Digo en las antípodas porque somos conscientes de que lo difícil supone una demora, un demorarse en el objeto, un cuidado continuo e intensivo, un encuentro tangencial, oblicuo, una madurez incompatible con la urgencia (como el labrador que bajo ninguna circunstancia debe acelerar el brote de su siembra, aunque quiera, aunque lo precise para aliviar su precaria situación).
Además, la voluntad y la disciplina implicadas en el tratamiento de lo difícil necesitan ejercitar su fuerza y tonificarse, y nada menos alentador para ellas que la eliminación de los obstáculos promovida por la pedagogía new age: son los obstáculos (y el esfuerzo) los que motivan la inteligencia, no su disolución.
O de otro modo: si uno camina constantemente en el llano se atrofian los músculos requeridos para trepar la montaña (no tiene que sorprendernos entonces que en nuestros días la ley de la vida sea la siguiente: frente a lo arduo, la deserción; frente a lo complejo, el abandono; frente al aprieto, la renuncia).
Ahora bien, ¿en lugar de imaginar lo difícil como una instancia a superar, no podríamos subvertir los valores y concebirlo como una aspiración estética? Navegar en las aguas turbias de lo difícil, que la dificultad convoque al sentido, que no haya más acá o más allá, ni ninguna meta ulterior. El planteo apunta a esquivar el negocio de la comprensión para abrirle el paso a “una marcha meticulosa del pensamiento, de una contemplación del detalle, de la letra, del tiempo silencioso”. En un mundo apasionado “por las líneas rectas y los caminos cortos, cuando el sentido común restableció su imperio del pensamiento, la lentitud y la curva […] se volvieron la forma moderna de la valentía filosófica” (Catherine David sobre Jacques Derrida).

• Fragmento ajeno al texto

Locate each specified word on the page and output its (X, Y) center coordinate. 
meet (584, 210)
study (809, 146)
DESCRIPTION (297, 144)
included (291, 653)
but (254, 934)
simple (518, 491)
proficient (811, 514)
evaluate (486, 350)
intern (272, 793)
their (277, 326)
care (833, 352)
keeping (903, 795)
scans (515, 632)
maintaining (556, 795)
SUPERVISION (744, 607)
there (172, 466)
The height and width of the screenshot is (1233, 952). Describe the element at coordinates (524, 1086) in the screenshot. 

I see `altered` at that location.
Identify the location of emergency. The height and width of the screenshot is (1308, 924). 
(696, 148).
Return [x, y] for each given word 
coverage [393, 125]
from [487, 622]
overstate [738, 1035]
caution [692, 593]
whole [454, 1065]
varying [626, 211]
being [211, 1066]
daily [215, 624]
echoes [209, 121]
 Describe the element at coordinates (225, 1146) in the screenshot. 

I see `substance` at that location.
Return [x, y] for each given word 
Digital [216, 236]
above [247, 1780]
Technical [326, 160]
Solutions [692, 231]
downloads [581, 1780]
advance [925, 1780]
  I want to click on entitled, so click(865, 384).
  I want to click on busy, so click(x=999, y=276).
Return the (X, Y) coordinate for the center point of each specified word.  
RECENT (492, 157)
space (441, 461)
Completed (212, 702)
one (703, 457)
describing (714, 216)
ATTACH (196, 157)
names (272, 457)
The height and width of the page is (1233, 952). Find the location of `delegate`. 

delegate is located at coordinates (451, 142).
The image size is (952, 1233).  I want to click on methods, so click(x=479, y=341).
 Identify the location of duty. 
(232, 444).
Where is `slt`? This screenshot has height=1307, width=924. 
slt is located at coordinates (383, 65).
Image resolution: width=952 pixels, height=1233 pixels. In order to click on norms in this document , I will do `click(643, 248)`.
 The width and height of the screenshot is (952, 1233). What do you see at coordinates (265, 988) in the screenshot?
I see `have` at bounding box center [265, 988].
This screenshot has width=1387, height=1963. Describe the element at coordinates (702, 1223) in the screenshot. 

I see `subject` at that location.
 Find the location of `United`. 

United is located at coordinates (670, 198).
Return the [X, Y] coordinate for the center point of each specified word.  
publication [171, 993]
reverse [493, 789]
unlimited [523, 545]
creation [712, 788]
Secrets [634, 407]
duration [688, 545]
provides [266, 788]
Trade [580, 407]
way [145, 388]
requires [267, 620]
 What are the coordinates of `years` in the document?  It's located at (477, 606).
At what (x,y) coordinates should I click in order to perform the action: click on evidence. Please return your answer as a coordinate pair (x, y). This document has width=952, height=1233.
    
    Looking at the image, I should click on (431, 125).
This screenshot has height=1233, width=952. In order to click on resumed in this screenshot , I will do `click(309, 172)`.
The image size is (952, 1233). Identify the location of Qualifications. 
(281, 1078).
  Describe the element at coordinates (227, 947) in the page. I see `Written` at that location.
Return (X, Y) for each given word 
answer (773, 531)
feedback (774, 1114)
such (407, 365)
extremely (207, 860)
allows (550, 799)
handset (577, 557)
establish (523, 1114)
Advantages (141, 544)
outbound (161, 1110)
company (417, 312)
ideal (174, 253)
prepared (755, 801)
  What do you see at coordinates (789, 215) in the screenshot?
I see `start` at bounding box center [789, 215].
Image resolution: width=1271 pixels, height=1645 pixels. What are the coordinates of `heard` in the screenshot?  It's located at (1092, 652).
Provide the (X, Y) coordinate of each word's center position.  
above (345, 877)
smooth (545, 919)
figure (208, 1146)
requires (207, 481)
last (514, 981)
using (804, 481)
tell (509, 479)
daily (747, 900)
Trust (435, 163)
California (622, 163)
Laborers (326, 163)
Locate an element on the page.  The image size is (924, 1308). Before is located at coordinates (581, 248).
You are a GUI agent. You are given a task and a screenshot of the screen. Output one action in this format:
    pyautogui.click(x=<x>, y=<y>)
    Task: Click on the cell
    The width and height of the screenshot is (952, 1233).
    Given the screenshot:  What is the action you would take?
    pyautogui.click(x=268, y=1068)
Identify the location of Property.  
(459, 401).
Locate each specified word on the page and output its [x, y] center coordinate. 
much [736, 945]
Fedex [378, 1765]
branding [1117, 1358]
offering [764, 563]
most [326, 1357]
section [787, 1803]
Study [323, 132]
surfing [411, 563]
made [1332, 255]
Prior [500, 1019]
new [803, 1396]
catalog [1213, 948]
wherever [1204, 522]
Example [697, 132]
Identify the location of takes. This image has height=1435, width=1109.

La valentía de pensar. El coraje de arrojarse a abismos insondables. Porque la intelectual no es sino una voluntad de riesgo (y de dominio, por supuesto). Pensar es siempre pensar lo difícil, o sea, lo impensable de cada período histórico. Pensar es dejarse atravesar por la mugre, por lo que sobra, por lo inútil, lo inoperante, por aquello que no sirve para triunfar en los asuntos ordinarios ni aporta soluciones concretas a la vida diaria. Pensar es siempre sin garantías, sin red de contención. Si pensamos debemos estar dispuestos a morir por pensar.
III.
Una de mis grandes experiencias juveniles fue leer el Rey de los Alisos (1970), de Michel Tournier. En esa novela delirantemente humana brilla un oscuro comentario sobre el antiintelectualismo nazi que, según parece, goza de buena salud: “Todavía no conocía [el profesor Otto Essig] el odio que en aquella sociedad despertaba cualquier manera de pensar y hablar que se apartase de lo vulgar”.